Enforcing Semantic Integrity on Untrusted Clients in Networked Virtual Environments
Uwe Hermann, Stefan Katzenbeisser, Christian Schallhart, Helmut Veith

TL;DR
This paper introduces a cryptographic protocol to enforce semantic integrity in networked virtual environments, allowing servers to audit client computations efficiently without overloading the network or compromising real-time performance.
Contribution
A novel cryptographic-based semantic integrity protocol that enables efficient server-side auditing of client computations in NVEs, addressing security without high network costs.
Findings
Protocol enables on-demand auditing of client actions.

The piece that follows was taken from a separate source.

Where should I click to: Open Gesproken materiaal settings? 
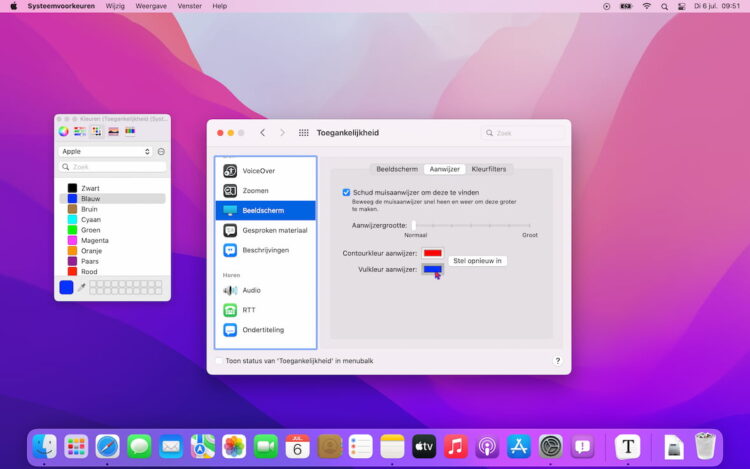(274, 230)
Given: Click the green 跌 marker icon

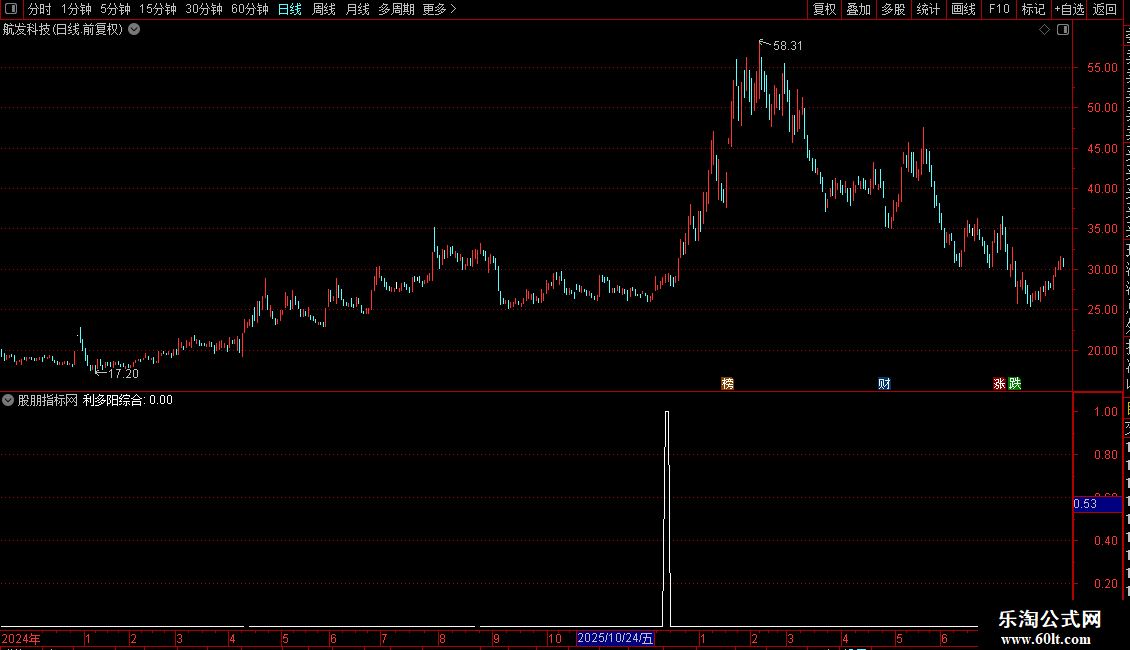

Achieves low network and CPU overhead.
Decouples auditing from real-time simulation constraints.
Abstract
During the last years, large-scale simulations of realistic physical environments which support the interaction of multiple participants over the Internet have become increasingly available and economically significant, most notably in the computer gaming industry. Such systems, commonly called networked virtual environments (NVEs), are usually based on a client-server architecture where for performance reasons and bandwidth restrictions, the simulation is partially deferred to the clients. This inevitable architectural choice renders the simulation vulnerable to attacks against the semantic integrity of the simulation: malicious clients may attempt to compromise the physical and logical laws governing the simulation, or to alter the causality of events a posteriori. In this paper, we initiate the systematic study of semantic integrity in NVEs from a security point of view. We argue…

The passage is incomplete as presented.